WORK TO BE COMPLETED: In the items below, take the stretch from the line containing "Describe the element at coordinates (791, 174)" through the line containing "center [310, 52]." and set it out as a Markdown table with columns "Row" and "Line", skipping any blank lines.

DATA FOR THE TASK:

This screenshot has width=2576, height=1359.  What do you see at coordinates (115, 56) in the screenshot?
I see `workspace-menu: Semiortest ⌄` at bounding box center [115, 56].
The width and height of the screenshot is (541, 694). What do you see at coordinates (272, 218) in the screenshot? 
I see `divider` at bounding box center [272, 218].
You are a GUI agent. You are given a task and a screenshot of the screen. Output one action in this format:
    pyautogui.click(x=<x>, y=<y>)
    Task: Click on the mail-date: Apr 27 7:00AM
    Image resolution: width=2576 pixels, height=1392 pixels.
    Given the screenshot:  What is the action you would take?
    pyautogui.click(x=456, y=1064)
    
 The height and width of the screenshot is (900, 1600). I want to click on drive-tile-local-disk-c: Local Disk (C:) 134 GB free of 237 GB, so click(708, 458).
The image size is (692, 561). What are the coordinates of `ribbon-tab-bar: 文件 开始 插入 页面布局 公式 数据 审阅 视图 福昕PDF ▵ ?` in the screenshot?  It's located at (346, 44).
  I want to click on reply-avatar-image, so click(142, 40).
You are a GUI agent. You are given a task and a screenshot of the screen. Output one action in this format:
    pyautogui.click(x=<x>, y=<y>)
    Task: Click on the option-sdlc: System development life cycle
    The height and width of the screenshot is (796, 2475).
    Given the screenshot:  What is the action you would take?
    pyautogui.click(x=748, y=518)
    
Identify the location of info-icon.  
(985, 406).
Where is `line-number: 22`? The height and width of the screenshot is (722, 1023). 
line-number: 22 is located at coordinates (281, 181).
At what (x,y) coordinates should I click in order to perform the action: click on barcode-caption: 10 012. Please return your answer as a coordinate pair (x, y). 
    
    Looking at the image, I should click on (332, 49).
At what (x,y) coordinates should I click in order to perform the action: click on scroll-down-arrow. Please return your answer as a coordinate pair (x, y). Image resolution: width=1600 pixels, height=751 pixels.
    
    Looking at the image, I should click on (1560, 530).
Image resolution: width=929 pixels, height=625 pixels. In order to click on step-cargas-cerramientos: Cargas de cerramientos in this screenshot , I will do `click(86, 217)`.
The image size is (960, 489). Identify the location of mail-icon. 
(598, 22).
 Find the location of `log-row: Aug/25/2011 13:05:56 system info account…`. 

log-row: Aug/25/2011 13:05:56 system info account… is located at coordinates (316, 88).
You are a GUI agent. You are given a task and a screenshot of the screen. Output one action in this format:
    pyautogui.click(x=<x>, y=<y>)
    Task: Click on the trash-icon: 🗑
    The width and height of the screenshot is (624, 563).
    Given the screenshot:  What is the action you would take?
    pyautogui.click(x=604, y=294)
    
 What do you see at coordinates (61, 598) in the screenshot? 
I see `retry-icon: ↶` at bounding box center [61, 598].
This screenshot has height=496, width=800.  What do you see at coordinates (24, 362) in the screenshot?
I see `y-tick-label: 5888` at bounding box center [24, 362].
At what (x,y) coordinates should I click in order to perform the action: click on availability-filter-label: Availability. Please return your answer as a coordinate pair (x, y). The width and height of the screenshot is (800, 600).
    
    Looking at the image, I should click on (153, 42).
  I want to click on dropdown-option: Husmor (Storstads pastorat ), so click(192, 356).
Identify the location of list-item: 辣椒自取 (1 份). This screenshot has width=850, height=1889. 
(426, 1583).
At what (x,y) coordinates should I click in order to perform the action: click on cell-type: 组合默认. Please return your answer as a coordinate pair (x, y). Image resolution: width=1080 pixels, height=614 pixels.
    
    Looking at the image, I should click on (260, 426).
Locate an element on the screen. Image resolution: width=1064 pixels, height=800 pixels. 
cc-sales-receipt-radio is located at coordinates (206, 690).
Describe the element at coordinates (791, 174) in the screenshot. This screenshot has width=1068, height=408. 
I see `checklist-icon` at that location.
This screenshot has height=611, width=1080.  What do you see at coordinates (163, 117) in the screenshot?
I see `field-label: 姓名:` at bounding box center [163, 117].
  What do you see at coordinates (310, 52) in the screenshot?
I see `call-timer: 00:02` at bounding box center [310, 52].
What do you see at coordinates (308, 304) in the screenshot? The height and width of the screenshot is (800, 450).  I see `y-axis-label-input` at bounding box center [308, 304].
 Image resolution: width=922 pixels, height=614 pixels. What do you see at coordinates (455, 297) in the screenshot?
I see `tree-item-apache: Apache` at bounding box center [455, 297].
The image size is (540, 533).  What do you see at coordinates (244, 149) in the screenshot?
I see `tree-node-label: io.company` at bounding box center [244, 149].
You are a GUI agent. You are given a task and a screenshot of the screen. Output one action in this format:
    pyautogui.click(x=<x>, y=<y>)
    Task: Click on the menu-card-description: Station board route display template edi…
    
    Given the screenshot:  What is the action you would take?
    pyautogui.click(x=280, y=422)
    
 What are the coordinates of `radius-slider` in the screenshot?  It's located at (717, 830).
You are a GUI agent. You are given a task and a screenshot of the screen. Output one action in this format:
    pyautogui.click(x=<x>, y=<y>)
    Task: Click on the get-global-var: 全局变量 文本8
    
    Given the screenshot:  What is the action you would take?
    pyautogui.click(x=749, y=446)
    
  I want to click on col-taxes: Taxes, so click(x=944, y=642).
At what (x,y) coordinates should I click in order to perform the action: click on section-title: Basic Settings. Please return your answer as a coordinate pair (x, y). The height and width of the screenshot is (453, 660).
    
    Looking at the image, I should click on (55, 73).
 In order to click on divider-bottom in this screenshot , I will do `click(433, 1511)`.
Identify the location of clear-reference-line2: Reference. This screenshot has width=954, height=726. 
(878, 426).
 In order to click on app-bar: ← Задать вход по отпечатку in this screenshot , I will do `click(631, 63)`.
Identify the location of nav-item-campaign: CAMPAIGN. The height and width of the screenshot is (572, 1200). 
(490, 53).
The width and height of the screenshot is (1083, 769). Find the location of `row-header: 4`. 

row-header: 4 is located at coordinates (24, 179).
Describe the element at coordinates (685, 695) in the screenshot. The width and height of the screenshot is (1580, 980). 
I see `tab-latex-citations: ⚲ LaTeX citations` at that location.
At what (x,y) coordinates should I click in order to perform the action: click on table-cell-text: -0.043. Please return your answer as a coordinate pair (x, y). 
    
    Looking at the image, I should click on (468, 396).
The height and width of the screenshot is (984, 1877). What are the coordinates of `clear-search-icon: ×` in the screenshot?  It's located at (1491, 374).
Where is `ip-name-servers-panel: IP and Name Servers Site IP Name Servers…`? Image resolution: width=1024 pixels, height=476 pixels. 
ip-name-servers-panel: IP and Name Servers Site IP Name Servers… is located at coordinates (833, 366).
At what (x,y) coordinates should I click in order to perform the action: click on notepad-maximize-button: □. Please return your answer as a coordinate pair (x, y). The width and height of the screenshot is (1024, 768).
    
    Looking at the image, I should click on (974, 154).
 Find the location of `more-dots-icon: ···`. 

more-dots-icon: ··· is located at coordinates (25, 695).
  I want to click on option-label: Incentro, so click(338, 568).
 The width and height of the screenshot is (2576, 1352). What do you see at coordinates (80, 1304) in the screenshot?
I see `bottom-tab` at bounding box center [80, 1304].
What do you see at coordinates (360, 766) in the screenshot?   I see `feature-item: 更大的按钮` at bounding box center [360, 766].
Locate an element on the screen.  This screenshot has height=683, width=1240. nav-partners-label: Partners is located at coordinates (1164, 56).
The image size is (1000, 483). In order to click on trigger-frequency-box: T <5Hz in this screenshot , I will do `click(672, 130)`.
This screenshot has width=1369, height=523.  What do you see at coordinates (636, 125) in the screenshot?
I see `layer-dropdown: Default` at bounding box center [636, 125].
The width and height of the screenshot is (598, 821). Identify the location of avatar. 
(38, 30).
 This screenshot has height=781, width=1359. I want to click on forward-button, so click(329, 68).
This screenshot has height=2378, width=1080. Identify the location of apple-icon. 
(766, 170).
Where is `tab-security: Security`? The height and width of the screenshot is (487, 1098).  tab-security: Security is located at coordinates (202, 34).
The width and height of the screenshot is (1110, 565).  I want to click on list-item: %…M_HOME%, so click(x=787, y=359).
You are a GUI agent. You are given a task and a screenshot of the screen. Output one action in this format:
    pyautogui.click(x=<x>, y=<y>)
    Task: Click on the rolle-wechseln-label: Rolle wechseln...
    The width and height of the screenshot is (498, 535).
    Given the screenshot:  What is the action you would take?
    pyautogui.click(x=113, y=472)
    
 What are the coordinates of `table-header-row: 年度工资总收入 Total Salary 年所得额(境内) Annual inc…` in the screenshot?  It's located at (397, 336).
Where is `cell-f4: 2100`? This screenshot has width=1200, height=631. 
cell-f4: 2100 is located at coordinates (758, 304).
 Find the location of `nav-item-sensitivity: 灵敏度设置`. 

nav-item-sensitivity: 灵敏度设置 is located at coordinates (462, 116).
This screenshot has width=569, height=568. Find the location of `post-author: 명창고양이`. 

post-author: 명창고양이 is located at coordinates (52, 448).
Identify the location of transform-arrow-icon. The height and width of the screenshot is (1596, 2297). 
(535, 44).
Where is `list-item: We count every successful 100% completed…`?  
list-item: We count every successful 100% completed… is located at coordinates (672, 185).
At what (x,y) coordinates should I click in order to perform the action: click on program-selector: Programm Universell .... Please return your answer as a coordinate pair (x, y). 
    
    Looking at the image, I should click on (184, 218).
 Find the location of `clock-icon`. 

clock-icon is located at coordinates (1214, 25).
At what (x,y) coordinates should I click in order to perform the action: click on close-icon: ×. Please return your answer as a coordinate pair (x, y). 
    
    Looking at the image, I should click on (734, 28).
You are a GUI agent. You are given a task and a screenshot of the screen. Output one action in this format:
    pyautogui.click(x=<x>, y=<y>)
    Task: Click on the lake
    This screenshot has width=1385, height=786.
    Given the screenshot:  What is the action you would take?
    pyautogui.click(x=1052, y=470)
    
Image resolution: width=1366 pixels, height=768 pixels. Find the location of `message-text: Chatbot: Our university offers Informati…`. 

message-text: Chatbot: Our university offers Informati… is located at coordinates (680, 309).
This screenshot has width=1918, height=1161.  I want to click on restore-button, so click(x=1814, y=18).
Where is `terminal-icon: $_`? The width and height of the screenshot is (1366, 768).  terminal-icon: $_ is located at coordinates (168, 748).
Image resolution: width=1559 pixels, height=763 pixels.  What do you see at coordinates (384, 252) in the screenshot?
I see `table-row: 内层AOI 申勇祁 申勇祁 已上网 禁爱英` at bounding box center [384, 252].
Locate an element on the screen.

WRITTEN ANSWER:
| Row | Line |
|---|---|
| 1 | Describe the element at coordinates (791, 174) in the screenshot. This screenshot has width=1068, height=408.  |
| 2 | I see `checklist-icon` at that location. |
| 3 | This screenshot has height=611, width=1080.  What do you see at coordinates (163, 117) in the screenshot? |
| 4 | I see `field-label: 姓名:` at bounding box center [163, 117]. |
| 5 |   What do you see at coordinates (310, 52) in the screenshot? |
| 6 | I see `call-timer: 00:02` at bounding box center [310, 52]. |